Ceritra
Ceritra Teknologi

Curhat Hewan Peliharaan Kini Bisa Dimengerti Lewat Kalung Penerjemah AI

Refa - Tuesday, 16 December 2025 | 11:45 AM

Background
Curhat Hewan Peliharaan Kini Bisa Dimengerti Lewat Kalung Penerjemah AI
Ilustrasi Smart Collar (thebrighterside.news/)

Bagi para pemilik hewan peliharaan, pertanyaan terbesar yang sering muncul adalah "Sebenarnya apa sih yang sedang dipikirkan si Manis atau si Belang?"

Apakah mereka mengeong karena lapar? Atau menggonggong karena sakit? Selama ini, pemilik hanya bisa menebak-nebak. Namun, kemajuan teknologi Kecerdasan Buatan (AI) di tahun 2025 membawa kabar gembira.

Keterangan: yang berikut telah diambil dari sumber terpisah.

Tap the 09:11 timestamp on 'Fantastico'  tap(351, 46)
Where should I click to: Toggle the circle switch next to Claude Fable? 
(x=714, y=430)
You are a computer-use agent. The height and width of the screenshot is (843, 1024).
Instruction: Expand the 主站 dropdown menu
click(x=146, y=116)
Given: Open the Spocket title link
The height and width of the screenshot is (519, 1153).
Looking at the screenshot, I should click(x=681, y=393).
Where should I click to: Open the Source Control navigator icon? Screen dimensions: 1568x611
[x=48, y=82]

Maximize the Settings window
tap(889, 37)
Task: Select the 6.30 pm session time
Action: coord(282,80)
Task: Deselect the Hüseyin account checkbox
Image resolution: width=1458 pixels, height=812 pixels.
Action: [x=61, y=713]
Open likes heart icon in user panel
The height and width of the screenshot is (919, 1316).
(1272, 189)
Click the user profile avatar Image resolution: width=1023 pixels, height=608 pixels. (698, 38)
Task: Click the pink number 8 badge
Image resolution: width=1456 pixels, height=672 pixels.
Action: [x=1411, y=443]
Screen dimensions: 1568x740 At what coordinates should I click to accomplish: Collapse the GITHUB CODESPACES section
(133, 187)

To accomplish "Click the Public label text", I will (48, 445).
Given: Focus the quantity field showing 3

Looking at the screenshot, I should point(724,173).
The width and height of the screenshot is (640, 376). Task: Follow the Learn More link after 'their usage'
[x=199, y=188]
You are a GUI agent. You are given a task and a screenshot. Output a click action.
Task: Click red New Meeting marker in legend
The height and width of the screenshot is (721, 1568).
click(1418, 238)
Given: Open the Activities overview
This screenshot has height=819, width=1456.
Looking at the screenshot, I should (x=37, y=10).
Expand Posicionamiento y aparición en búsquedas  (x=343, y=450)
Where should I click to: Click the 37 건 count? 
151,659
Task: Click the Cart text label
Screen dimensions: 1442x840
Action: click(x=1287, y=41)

Kini, telah beredar perangkat smart collar yang berfungsi sebagai "penerjemah" suara dan emosi hewan.

Bukan Sekadar 'Gimmick'

Berbeda dengan mainan penerjemah zaman dulu yang asal tebak, kalung generasi terbaru ini didukung oleh database jutaan sampel suara hewan dari berbagai ras.

Teknologi ini bekerja dengan menganalisis nada, frekuensi, dan getaran pita suara hewan secara real-time. Algoritma AI kemudian mencocokkan pola tersebut dengan kondisi emosi tertentu.

Hasilnya? Pemilik bisa menerima notifikasi di ponsel pintar yang berisi "terjemahan" perasaan hewan mereka. Pesan tersebut bisa berbunyi: "Saya sedang cemas," "Saya bosan dan butuh main," atau "Ada bagian tubuh saya yang sakit."

Pendeteksi Kesehatan Dini

Fitur yang paling dipuji dari teknologi ini bukan hanya soal menerjemahkan rasa lapar, melainkan kemampuannya mendeteksi rasa sakit yang tersembunyi.

Hewan sering kali pandai menyembunyikan rasa sakit. Namun, perubahan kecil pada pola suara atau detak jantung (yang juga dideteksi kalung ini) bisa menjadi sinyal awal adanya penyakit.

Banyak kisah beredar di mana kalung ini berhasil menyelamatkan nyawa anjing atau kucing karena memberi peringatan dini kepada pemilik untuk segera membawanya ke dokter hewan, jauh sebelum gejala fisik terlihat parah.

Mempererat Ikatan Batin

Kehadiran teknologi ini mengubah cara manusia berinteraksi dengan sahabat berbulunya. Hubungan yang tadinya satu arah kini menjadi lebih interaktif.

Pemilik jadi lebih peka bahwa hewan peliharaan bukan sekadar penjaga rumah atau teman main, melainkan makhluk yang punya emosi kompleks. Meskipun kadang, kejujuran teknologi ini bisa lucu juga. Misalnya saat kalung memberi tahu bahwa kucing kesayangan sebenarnya sedang ingin sendirian dan tidak mau diganggu oleh pemiliknya.